Mal de dos : briser les mythes pour soulager la douleur

Professeur Stéphane Genevay
Médecin adjoint agrégé au Service de rhumatologie
des Hôpitaux Universitaires de Genève (HUG)

Le mal de dos, ou lombalgie, touche près de 80% des adultes au cours de leur vie, faisant de lui l’un des maux les plus répandus de notre époque. Pourtant, derrière cette affliction commune se cachent de nombreuses croyances erronées, ancrées dans l’imaginaire collectif, qui non seulement perpétuent la souffrance, mais peuvent aussi transformer une douleur aiguë en un problème chronique. Ces idées fausses, partagées tant par les patients que par certains professionnels de santé, ont un impact délétère : elles instillent la peur, favorisent l’inaction et entravent une guérison optimale. Pour éclairer ce sujet crucial, nous avons interrogé le Prof. Stéphane Genevay, médecin adjoint agrégé au Service de rhumatologie des Hôpitaux Universitaires de Genève (HUG), responsable du programme ProMIDos dédié à la prise en charge multidisciplinaire des douleurs dorsales. | Adeline Beijns

Quelles sont les idées fausses les plus répandues concernant le mal de dos, tant chez les patients que chez les professionnels de la santé ?

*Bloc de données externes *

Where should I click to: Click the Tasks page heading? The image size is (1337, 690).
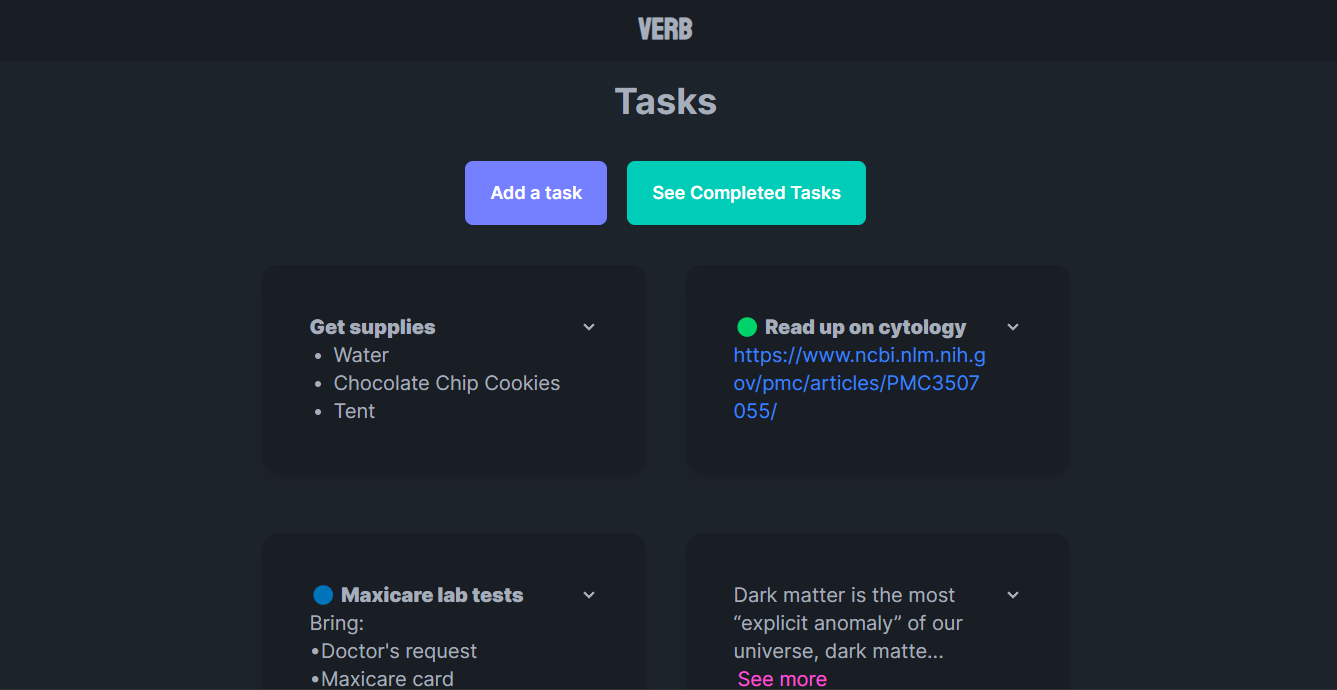665,101
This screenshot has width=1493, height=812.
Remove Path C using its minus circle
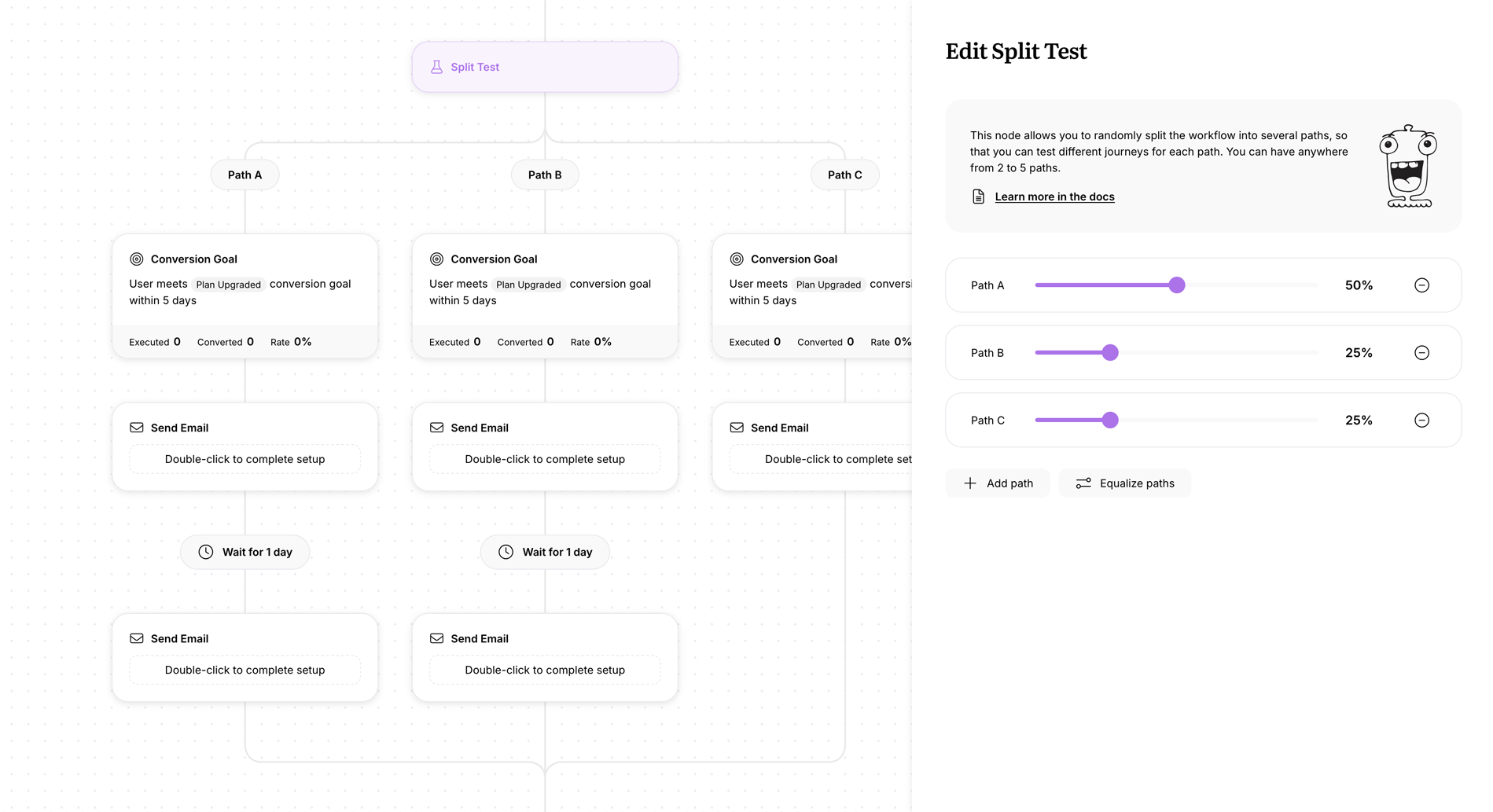tap(1421, 420)
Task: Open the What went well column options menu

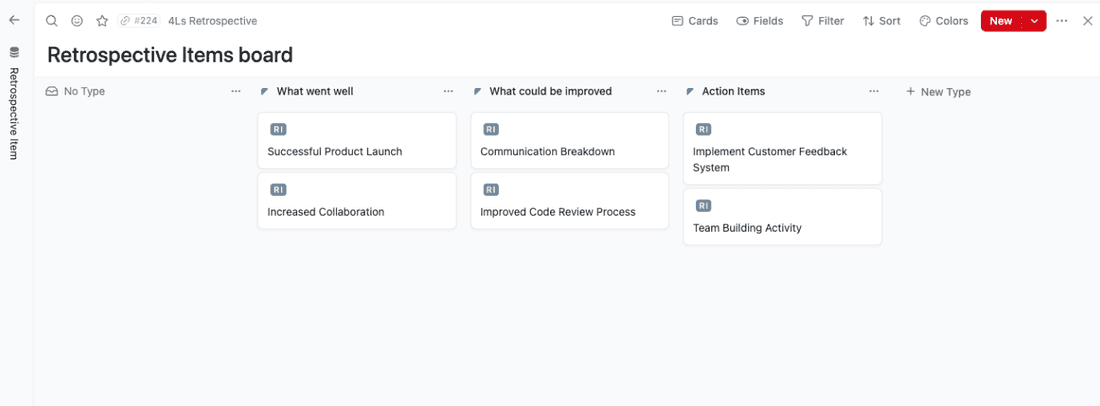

La croyance principale est que le dos est fragile et doit être protégé en permanence, comme en portant des charges avec le dos droit et en pliant les genoux, ou en évitant certains mouvements. Or, le dos est l’une des parties les plus solides du corps, et cette hypervigilance est délétère, causant des tensions. Chez les enfants, des injonctions comme « tiens-toi droit » pour des raisons sociales entraînent des douleurs musculaires. Une autre erreur : penser que le repos complet guérit, alors que seul le mouvement soulage. La vraie prévention ? Du sport 1 à 3 fois par semaine, au moins 30 minutes.

De quelle manière ces croyances erronées peuvent-elles favoriser la chronicisation des douleurs dorsales ?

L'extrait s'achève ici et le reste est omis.